▶ [PROBLEM DESCRIPTION]: Work through the entries below and show every line in which "icon" is found.

(Stored data entries)
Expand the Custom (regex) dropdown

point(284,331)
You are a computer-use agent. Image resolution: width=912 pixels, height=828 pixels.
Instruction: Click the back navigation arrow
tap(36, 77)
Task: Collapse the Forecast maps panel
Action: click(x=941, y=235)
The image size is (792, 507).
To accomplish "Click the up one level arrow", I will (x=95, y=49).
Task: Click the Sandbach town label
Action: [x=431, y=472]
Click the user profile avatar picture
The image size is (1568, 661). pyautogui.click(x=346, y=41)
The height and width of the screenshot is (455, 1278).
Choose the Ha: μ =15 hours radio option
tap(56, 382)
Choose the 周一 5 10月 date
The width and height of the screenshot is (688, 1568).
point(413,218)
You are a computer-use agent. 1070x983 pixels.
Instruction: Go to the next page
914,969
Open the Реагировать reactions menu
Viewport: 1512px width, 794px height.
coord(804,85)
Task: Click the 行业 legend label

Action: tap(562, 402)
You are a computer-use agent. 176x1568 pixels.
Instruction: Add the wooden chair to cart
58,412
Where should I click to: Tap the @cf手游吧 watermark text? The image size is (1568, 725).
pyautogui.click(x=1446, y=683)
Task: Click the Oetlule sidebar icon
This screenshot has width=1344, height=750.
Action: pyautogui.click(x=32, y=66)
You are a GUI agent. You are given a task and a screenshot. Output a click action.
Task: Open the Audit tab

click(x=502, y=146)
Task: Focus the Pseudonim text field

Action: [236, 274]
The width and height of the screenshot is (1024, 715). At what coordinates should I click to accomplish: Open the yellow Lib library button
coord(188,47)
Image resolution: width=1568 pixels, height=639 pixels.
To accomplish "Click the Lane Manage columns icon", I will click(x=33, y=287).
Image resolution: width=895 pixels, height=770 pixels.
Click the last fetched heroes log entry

▶ [TASK ANSWER]:
Task: Click the Oetlule sidebar icon
To accomplish "Click the Lane Manage columns icon", I will click(x=33, y=287).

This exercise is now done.